A quarter of a million New Zealanders held in state care suffered some form of abuse with the true number believed to be higher.
A royal commission into abuse in state care is investigating historic abuse of children, young adults and vulnerable adults by state-run institutions between 1950 and 1999, as well as in affiliated religious institutions, such as church-run orphanages. It is the largest and most complex royal commission ever undertaken in New Zealand.
Those most frequently abused by the state were society’s “most disadvantaged or marginalised segments of the community … particularly from Māori whanau [family], Pacific families, children from impoverished backgrounds, disabled people and women and girls”.
The report found that many children were removed from their homes due to issues related to poverty, but were returned from state care to their families severely traumatised. Māori were over-represented in the number of children entering state care and the number of those who suffered abuse, and the “discriminatory attitudes” of officials contributed to this, the report found. Māori children continue to be over-represented in the state care system, making up 69% of children in state care, and 81% of children abused in care, despite representing only 16% of New Zealand’s population of five million.

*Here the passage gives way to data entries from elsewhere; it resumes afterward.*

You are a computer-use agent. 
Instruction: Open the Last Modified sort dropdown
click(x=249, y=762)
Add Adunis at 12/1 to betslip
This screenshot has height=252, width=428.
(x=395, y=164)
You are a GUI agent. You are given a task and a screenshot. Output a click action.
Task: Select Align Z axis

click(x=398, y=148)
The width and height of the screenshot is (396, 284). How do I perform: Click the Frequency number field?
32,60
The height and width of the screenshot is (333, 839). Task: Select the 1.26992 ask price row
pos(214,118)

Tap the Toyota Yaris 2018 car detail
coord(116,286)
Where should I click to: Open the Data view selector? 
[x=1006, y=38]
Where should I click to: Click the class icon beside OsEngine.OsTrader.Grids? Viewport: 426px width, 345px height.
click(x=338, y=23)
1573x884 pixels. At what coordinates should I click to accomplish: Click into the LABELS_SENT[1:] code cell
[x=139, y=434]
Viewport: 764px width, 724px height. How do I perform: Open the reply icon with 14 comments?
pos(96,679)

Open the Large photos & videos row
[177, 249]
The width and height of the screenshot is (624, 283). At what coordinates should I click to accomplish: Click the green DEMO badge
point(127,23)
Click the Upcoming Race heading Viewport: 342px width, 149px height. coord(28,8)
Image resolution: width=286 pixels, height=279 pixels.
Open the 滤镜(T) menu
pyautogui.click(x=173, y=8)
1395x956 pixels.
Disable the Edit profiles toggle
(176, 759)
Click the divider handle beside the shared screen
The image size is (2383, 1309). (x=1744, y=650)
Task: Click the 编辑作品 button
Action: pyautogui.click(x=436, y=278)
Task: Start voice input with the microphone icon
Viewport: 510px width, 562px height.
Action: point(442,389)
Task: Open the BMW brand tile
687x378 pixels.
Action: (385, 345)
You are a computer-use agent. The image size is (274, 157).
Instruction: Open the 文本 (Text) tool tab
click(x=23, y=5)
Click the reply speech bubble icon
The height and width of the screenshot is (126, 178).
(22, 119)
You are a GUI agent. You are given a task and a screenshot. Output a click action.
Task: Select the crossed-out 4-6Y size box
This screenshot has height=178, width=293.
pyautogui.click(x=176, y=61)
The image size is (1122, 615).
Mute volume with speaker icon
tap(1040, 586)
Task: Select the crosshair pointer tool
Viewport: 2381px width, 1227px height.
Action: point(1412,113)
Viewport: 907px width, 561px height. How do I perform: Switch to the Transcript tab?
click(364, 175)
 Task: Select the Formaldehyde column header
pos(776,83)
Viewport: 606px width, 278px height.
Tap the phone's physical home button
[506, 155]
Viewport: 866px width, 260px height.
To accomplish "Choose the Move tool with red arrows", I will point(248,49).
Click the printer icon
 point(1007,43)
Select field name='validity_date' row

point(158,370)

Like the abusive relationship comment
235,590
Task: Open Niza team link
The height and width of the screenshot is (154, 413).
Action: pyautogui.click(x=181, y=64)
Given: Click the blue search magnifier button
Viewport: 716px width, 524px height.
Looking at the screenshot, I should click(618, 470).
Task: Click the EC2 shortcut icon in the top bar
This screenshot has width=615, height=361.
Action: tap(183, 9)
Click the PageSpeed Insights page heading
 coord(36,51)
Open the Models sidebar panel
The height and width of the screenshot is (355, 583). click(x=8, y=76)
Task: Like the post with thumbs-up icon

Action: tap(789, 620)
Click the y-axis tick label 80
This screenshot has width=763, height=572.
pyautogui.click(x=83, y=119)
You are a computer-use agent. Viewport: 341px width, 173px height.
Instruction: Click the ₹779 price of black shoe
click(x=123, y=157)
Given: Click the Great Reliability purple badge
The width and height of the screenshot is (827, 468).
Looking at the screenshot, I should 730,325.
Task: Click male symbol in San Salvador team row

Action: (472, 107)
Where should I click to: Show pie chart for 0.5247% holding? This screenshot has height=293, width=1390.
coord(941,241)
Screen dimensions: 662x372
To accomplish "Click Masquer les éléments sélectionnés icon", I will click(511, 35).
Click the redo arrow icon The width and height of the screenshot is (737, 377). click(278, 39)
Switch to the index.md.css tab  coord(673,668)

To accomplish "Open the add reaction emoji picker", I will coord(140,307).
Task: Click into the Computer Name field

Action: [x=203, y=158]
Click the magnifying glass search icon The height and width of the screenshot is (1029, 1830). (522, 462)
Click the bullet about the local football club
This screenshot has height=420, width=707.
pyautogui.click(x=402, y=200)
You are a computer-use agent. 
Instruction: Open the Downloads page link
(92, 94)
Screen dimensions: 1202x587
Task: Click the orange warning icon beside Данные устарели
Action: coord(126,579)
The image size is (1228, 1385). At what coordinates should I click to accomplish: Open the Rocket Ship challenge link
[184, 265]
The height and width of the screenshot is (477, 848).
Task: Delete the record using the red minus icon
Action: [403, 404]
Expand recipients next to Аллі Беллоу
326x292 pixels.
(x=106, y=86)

Physical and sexual abuse was the most common type of abuse reported to the commission, but abuse also included the use of medication and medical acts [electro-convulsive therapy] as punishment, unjustified solitary confinement and isolation, improper strip searches and vaginal examinations, verbal abuse, racial slurs and “cruel, inhumane and degrading treatment”, as well as widespread neglect.
Those who complained were routinely silenced or abused again as punishment, and the commission also found attempts at active cover-ups.
Glenis Philip-Barbara, assistant Māori commissioner for children, said, “It’d be a mistake to think that what happened in the past is not still happening today.”